Aber…dieses Buch von einem mir bisher unbekannten Autor hat mich auf das angenehmste überrascht.
Auch wenn das Szenario in der Kirche wahrlich nicht neu ist, wurde es gekonnt eingesetzt und bildet den Auftakt für eine wirklich gut durchdachte und überzeugende Geschichte. Besonders gut gefallen hat mir die ruhige Erzählweise und die genaue Entwicklung der Charaktere und Ereignisse. Das hat mich ein bisschen an Adler-Olsen erinnert – wenn das kein Kompliment ist…

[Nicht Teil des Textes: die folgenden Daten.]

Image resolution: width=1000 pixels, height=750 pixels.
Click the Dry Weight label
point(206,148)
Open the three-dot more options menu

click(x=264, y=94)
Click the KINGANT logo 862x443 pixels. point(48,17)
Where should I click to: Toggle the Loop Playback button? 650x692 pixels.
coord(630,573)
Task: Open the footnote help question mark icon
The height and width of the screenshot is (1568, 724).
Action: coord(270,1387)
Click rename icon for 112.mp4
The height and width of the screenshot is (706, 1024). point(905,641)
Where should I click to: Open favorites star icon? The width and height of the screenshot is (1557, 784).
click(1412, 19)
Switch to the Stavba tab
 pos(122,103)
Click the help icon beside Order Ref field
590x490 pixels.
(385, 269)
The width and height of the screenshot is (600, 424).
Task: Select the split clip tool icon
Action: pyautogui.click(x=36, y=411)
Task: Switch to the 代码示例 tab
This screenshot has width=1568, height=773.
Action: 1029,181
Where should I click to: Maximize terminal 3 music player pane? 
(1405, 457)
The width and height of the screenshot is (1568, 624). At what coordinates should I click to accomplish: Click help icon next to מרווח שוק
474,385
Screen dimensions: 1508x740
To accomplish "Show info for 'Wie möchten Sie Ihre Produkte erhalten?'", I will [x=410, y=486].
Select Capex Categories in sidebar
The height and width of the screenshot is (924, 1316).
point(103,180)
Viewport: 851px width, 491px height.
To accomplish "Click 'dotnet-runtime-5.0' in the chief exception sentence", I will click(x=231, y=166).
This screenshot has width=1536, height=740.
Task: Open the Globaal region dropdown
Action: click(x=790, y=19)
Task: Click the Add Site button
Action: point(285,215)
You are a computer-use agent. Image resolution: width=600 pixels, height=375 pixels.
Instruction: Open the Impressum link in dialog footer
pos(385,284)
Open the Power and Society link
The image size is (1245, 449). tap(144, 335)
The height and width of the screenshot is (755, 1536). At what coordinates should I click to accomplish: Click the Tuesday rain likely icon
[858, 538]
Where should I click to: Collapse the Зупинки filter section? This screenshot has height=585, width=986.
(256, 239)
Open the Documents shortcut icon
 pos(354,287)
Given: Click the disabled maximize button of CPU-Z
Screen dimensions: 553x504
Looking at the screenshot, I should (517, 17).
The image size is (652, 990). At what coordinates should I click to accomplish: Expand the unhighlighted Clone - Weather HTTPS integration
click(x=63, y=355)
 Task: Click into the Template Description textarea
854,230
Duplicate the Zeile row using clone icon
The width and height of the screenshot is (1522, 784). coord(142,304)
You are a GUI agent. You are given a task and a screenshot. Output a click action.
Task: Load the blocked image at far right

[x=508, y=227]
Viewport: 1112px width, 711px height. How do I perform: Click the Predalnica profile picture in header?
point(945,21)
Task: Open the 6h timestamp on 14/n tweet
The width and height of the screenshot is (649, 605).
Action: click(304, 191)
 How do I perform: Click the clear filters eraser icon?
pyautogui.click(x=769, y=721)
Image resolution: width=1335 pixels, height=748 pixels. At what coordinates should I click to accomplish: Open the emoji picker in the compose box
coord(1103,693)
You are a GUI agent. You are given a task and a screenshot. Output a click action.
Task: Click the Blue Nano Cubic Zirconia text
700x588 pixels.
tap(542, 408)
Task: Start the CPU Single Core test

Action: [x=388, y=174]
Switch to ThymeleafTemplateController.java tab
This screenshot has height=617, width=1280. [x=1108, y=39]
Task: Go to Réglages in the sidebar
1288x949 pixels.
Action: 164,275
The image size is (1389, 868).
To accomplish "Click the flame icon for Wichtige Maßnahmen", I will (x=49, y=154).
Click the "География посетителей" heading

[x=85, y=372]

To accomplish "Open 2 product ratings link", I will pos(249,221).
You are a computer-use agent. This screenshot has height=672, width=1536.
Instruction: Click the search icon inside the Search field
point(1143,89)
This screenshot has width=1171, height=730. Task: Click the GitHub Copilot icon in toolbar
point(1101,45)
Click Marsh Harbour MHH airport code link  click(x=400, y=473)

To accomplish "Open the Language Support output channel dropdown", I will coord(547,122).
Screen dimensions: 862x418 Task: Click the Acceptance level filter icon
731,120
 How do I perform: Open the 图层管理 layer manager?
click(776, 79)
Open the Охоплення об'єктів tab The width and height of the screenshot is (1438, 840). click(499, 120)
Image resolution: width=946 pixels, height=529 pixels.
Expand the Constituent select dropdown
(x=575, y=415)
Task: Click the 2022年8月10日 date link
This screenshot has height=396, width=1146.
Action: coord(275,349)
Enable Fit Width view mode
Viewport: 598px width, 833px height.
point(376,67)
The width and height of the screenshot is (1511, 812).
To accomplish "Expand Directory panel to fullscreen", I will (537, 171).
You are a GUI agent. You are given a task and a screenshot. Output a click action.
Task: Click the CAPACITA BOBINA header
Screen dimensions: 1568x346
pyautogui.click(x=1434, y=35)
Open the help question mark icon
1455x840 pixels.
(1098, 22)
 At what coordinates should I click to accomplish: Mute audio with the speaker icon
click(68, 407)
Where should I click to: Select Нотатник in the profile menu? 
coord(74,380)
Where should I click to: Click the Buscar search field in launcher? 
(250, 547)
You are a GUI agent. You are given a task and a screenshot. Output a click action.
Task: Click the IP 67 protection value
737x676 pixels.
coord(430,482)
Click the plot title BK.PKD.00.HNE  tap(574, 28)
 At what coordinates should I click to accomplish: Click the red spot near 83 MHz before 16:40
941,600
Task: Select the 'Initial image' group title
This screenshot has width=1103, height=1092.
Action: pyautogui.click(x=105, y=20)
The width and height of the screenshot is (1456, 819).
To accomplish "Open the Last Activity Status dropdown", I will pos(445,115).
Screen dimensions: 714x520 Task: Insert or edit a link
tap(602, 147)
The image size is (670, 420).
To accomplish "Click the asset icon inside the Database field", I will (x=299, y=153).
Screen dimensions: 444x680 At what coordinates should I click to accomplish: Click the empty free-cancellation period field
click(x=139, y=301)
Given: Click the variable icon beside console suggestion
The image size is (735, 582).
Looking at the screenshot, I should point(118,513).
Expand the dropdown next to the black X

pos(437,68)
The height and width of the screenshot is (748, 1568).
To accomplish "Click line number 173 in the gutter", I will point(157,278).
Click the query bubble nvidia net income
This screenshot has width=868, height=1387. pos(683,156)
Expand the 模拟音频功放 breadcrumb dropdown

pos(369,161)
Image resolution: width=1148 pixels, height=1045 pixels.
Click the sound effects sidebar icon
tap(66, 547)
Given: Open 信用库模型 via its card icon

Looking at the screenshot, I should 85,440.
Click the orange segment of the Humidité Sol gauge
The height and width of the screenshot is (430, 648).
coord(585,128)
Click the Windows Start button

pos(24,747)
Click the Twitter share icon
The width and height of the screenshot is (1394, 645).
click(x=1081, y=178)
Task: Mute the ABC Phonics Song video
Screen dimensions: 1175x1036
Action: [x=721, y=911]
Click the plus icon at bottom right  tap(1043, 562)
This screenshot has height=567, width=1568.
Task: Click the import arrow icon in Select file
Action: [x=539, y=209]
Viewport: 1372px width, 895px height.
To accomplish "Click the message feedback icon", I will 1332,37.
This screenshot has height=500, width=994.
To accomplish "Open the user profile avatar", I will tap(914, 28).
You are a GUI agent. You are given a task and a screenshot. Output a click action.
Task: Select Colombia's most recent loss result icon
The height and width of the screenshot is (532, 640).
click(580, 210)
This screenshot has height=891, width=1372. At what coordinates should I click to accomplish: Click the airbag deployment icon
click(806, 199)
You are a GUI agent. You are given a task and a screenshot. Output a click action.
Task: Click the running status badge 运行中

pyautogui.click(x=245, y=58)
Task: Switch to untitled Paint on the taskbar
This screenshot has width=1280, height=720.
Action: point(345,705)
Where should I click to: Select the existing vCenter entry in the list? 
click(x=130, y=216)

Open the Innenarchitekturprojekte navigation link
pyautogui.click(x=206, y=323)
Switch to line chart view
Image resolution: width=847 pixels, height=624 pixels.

Manch einem mag das zu undynamisch und unspektakulär sein, aber ich mag das deutlich lieber, als wenn sich die Geschichte in Aktionismus überschlägt und eine unsinnige Wendung nach der anderen aus dem Hut gezaubert wird. Es ist ja nicht so, dass es hier keine überraschenden Momente geben würde, aber die haben wenigstens Sinn und Versand, was man leider nicht bei allen Autoren dieses Genres behaupten kann. Und die sind zum Teil deutlich bekannter…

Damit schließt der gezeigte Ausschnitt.